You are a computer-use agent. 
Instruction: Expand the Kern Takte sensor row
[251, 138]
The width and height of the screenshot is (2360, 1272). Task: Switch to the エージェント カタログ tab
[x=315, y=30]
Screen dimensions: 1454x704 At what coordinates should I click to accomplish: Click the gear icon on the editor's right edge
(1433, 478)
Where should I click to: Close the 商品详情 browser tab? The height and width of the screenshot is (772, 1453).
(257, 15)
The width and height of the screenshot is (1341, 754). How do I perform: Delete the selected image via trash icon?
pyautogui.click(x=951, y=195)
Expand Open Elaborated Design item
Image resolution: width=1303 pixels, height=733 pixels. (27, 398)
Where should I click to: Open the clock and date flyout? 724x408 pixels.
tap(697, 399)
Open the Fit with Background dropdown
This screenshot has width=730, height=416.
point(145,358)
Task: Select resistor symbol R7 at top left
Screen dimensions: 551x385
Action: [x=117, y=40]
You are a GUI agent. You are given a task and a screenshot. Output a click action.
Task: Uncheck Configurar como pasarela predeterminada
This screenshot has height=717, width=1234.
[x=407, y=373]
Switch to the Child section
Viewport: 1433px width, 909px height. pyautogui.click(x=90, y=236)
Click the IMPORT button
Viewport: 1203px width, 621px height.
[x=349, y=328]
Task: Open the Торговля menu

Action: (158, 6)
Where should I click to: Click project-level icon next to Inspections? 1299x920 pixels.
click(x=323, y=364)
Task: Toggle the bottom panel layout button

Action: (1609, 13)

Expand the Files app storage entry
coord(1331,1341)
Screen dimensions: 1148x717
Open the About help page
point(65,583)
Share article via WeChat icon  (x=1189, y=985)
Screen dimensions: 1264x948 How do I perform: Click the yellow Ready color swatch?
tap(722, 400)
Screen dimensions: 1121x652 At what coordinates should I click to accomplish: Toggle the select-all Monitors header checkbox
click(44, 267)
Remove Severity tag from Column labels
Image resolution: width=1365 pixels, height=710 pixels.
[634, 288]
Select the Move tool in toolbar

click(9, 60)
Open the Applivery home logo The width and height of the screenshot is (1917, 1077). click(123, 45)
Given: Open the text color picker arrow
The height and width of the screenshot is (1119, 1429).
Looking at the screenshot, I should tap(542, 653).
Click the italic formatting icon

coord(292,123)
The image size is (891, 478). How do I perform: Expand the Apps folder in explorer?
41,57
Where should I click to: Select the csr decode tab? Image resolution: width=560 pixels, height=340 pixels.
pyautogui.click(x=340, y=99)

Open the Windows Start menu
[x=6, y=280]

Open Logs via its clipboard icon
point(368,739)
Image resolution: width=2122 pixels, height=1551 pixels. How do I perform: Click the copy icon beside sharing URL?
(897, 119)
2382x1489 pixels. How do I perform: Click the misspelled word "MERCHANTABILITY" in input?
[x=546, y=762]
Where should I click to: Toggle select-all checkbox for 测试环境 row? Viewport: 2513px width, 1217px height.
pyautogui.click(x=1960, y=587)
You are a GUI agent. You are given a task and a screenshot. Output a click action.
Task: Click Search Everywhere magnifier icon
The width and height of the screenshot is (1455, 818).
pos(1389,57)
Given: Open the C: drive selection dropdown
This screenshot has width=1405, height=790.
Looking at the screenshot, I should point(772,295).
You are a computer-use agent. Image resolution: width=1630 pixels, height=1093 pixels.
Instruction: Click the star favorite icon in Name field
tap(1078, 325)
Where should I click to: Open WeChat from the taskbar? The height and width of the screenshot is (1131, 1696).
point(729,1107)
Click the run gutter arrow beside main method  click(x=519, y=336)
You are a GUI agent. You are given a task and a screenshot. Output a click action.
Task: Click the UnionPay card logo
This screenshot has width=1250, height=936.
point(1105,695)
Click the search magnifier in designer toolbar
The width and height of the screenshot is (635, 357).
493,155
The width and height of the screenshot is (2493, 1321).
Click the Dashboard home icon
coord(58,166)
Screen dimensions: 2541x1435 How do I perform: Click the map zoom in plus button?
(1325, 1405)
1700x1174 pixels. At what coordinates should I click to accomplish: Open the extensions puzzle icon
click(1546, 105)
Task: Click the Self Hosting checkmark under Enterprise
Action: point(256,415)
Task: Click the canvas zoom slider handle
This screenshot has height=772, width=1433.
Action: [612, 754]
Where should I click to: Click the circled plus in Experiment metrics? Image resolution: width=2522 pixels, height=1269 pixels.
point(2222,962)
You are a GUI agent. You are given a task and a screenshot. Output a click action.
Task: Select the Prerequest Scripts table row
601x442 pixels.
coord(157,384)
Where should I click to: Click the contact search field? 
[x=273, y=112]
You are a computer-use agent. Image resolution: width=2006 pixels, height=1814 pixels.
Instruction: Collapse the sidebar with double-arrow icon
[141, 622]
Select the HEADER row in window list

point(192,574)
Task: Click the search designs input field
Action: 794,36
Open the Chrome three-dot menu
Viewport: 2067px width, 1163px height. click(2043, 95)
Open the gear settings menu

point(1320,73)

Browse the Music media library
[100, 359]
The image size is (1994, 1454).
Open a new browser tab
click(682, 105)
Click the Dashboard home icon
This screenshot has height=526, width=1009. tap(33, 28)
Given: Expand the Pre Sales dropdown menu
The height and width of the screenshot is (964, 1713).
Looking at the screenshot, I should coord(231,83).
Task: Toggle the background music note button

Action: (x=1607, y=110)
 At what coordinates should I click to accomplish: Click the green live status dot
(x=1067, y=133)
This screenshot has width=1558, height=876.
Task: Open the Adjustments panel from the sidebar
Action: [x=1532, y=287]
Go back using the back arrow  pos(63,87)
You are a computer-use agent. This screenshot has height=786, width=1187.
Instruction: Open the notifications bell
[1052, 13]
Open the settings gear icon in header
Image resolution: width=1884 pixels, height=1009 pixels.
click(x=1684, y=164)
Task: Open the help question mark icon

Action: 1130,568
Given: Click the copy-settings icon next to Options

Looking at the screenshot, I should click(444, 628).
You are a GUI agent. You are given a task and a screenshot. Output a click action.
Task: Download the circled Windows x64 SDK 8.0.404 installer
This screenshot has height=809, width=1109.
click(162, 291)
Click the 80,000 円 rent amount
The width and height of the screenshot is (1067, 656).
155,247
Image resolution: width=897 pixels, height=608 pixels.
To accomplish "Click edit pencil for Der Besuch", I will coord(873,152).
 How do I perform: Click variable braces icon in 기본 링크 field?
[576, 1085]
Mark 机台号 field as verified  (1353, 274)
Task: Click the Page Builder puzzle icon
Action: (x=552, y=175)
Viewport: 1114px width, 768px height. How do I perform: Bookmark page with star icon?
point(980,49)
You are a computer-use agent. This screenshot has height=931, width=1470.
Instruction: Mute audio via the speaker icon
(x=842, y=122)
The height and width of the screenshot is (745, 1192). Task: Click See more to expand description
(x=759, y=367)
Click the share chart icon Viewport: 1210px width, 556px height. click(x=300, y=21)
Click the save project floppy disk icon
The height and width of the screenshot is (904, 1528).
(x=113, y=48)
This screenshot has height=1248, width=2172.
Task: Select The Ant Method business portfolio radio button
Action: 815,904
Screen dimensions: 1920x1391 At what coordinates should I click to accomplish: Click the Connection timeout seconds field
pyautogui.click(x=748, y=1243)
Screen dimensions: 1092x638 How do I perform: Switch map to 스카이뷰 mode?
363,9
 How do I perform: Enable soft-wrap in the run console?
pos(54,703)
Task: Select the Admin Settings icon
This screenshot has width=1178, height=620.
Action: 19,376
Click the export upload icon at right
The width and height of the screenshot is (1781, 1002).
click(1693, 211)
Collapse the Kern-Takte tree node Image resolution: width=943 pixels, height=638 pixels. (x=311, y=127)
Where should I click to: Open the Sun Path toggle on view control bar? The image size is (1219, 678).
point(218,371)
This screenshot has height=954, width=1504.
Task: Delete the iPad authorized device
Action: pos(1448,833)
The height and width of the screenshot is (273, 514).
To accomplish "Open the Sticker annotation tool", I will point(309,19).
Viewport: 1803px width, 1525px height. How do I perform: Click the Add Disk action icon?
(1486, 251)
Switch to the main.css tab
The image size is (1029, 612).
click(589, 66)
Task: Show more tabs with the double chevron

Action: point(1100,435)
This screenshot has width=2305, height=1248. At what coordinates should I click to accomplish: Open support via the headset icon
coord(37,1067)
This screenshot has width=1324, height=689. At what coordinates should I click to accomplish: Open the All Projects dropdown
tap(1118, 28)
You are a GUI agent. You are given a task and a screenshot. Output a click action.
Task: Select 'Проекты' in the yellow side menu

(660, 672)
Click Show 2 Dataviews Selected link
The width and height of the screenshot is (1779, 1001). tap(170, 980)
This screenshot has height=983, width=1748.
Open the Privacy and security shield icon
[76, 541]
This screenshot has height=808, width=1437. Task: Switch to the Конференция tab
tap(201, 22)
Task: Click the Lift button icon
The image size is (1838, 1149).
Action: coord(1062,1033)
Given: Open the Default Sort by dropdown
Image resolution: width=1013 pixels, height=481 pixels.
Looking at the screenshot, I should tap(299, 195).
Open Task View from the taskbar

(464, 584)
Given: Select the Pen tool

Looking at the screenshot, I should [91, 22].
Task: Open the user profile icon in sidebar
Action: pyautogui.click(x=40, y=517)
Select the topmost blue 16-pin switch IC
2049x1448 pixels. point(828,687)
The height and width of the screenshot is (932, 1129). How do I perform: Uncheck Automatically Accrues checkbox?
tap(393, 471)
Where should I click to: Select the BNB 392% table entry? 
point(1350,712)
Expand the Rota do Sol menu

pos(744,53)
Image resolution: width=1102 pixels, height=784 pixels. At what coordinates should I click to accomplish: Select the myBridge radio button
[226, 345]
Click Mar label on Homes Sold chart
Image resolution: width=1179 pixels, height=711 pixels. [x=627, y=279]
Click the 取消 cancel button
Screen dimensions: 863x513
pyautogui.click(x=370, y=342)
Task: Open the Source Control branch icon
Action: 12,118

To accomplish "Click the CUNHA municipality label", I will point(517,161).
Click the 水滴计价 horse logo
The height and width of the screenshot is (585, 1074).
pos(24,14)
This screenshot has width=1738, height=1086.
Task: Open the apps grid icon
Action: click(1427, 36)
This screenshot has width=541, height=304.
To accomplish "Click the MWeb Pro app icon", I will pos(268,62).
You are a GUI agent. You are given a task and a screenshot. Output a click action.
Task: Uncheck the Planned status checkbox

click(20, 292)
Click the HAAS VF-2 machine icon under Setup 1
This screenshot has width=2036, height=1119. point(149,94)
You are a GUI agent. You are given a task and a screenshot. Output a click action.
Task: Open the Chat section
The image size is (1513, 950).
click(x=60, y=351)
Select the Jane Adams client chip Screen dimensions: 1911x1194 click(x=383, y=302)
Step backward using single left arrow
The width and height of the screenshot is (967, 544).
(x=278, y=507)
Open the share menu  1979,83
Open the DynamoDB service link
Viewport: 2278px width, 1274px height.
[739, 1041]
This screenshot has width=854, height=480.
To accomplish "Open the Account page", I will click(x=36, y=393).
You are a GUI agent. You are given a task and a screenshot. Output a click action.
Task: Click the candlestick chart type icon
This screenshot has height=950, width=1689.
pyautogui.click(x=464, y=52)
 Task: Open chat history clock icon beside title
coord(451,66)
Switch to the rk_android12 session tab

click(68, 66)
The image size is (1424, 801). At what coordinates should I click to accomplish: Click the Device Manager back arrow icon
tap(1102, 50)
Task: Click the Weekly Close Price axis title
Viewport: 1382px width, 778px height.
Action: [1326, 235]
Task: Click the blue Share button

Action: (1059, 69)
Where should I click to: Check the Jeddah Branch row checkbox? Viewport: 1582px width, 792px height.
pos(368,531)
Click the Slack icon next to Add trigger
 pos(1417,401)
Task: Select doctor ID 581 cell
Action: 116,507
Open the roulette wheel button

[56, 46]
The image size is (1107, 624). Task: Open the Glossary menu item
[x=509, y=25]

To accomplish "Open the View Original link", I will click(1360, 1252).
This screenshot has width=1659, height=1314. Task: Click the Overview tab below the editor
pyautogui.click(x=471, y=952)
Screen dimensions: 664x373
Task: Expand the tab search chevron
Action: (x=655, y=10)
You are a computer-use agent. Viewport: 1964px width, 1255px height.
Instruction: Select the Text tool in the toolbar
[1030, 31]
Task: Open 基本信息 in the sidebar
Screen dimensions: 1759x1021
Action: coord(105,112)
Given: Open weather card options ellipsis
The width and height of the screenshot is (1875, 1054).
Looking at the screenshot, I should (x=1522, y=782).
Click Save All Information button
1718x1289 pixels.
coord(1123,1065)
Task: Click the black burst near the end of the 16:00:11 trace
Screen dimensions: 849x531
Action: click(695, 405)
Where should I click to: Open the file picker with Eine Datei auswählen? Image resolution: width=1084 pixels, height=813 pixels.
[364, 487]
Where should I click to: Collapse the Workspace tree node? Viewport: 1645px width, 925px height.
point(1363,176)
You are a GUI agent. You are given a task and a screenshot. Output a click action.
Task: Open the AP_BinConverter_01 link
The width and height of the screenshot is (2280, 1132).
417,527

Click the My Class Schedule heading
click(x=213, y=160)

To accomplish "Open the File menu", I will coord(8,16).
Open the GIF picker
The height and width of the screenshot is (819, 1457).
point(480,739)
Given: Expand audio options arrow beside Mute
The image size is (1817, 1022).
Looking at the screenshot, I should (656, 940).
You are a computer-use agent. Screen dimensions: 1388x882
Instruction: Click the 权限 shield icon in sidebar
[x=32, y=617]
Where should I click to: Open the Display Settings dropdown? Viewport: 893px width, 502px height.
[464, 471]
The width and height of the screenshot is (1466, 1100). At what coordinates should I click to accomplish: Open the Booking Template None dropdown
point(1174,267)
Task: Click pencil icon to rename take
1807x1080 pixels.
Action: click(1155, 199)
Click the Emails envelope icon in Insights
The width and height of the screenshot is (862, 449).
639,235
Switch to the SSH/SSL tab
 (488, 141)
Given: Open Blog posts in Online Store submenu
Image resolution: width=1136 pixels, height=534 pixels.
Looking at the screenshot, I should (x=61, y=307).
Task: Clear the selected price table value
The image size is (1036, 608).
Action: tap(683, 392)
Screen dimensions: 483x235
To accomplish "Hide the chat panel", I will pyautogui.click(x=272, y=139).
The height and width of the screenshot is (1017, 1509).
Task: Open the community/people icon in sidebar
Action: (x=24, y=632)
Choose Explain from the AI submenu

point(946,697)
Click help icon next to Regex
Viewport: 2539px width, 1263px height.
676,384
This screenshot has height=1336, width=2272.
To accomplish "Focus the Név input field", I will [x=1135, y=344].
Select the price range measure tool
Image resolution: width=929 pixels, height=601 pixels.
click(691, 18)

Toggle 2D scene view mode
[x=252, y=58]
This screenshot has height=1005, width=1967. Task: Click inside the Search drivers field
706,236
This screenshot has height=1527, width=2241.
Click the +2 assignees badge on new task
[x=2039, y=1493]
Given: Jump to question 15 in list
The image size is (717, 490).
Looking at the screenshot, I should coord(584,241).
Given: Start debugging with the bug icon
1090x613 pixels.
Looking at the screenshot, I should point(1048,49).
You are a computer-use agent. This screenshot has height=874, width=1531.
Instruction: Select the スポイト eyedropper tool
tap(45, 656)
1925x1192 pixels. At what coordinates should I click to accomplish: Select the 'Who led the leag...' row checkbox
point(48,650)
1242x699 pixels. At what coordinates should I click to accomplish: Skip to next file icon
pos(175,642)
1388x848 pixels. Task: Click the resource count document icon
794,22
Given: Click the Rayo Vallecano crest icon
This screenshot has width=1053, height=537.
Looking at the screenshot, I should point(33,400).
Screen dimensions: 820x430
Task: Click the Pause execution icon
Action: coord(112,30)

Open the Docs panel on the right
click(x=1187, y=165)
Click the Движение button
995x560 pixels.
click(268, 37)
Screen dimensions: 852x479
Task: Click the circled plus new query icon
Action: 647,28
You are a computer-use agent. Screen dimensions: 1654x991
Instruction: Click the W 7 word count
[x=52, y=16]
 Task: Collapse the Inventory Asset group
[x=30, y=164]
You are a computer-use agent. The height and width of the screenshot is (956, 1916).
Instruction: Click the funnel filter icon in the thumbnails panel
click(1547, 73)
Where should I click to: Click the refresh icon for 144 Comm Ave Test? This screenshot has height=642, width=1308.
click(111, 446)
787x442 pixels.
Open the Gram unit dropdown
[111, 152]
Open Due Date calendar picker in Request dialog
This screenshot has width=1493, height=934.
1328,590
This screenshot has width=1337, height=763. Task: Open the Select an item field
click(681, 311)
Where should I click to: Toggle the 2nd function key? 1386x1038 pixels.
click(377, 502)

#### What is needed:
Beginning with the line that contains "This screenshot has width=1493, height=934.", repeat every line through the end of the records and nothing more.

#### Answer area:
This screenshot has width=1493, height=934.
1328,590
This screenshot has width=1337, height=763. Task: Open the Select an item field
click(681, 311)
Where should I click to: Toggle the 2nd function key? 1386x1038 pixels.
click(377, 502)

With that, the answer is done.